Tony Bowker said:
If you use Kevlar, preferred in my book, follow the instructions to the letter, just as Norm indicates. They will last years.
My new motor has Kevlar bands - Please tell me what letters I should follow!
Initial adjustment, breaking in and subsequent adjustment.
I am an equal opportunity band user...3+ cars each differently equipped.
Kevlar can work well for years as you allude, then again they can last for a few hundred miles and 'perhaps' crack a drum in the process.
You're an engineer...Kevlar has a 15% greater give or take higher coefficient of friction than real Scandia...Kevlar can NOT transmit heat too well...Kevlar can NOT soak up oil to squish out with each 'press' and act as a heat transfer medium as it does in the twill of the Scandia...
If they were put in eggy in a thru the door install, you will rub a drum and depending on the 'egg', the drag...you can do 'round' in a thru the door, it just takes patience...
Folks think I'm nuts but....I install them near loose to the point it is near ridiculous to go for the first ride...I do not feather either going into low or going from low to high (It's not impossible, folks could learn to drive that way if they wanted...just need a little stick work with spark and throttle). Clutch work is almost a dump...but don't dump to a shudder as that's tough on a crank.
On slowing, brakes on/brake off in a bit of a pumping action that becomes second nature...since it is a sliding friction to brake, you want oil to get 'in' to flush some heat every now and then and then come right back at it. (I think I pump maybe 3 times, sometimes 2 on a stop from 35-40)Throttle up and let the engine provide some dynamic braking. On both of these a parking lot is your best venue to learn.
Do the first ride and if real loose by transmitted power, stop immediately and take a turn on the adjusting screw, they again, and again until you do creep up on both low speed and on brake...button it up and have fun...

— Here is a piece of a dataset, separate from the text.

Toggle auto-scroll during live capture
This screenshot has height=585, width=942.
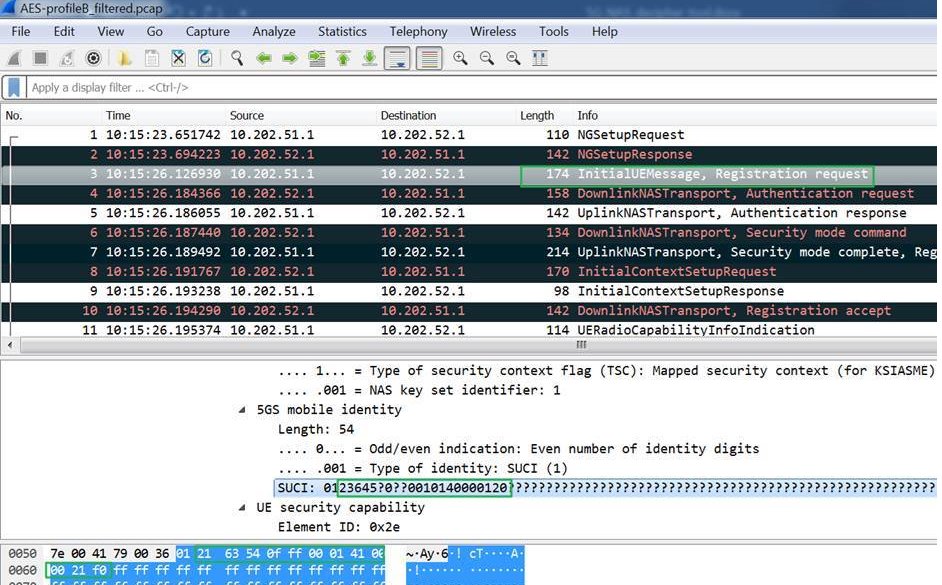(396, 58)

Also, if a buddy has a trailer you 'might' want to check your tightness by pulling up the incline ramp. If it slips in low...stop...take a half turn and try again, in short order Goldilocks Theorem gets you where you want to be.
You 'might' need to go back in once or perhaps twice a hundred or so miles later as they seat and 'take their shine'. You may not even have to as I've done several that did not require the reseat.

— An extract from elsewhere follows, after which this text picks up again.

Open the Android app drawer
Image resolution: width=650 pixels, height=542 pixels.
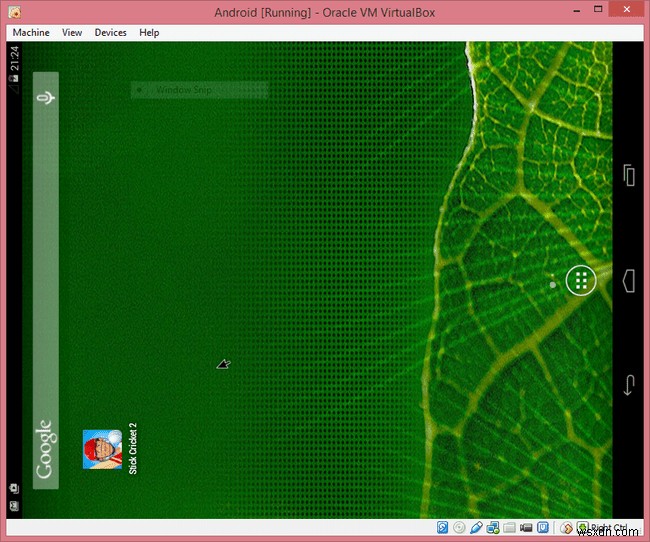click(x=580, y=281)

Folks will say I'm crazy and OC...too much attention to unneeded detail...but...I've never cracked a drum and never had a lining fail...
If you are not band savvy...Kevlar is probably a bad first choice IMHO unless you are willing to sneak up on how to set them.
(IMHO having been and continuing to be an equal user...the most forgiving is wood and they can be installed thru the tranny door 'round', it just takes forever and you cuss a few times.
I have made old band metal round on an anvil rod and gotten thru the door round...but buying wood bands from Jim can come mounted and 'rounded' by Jim as an option for not too much more money.)
George, great way of describing the Kevlar "pkg." A lot said in short amount of words, and right on!
Wow! George used a bunch of letters!
I will have a hard time following all of them but will be in trouble if I don't
My driving style is to press hard and quick so things don't slip.
Sounds like I will need to modulate my braking. The new AC brakes will most likely help.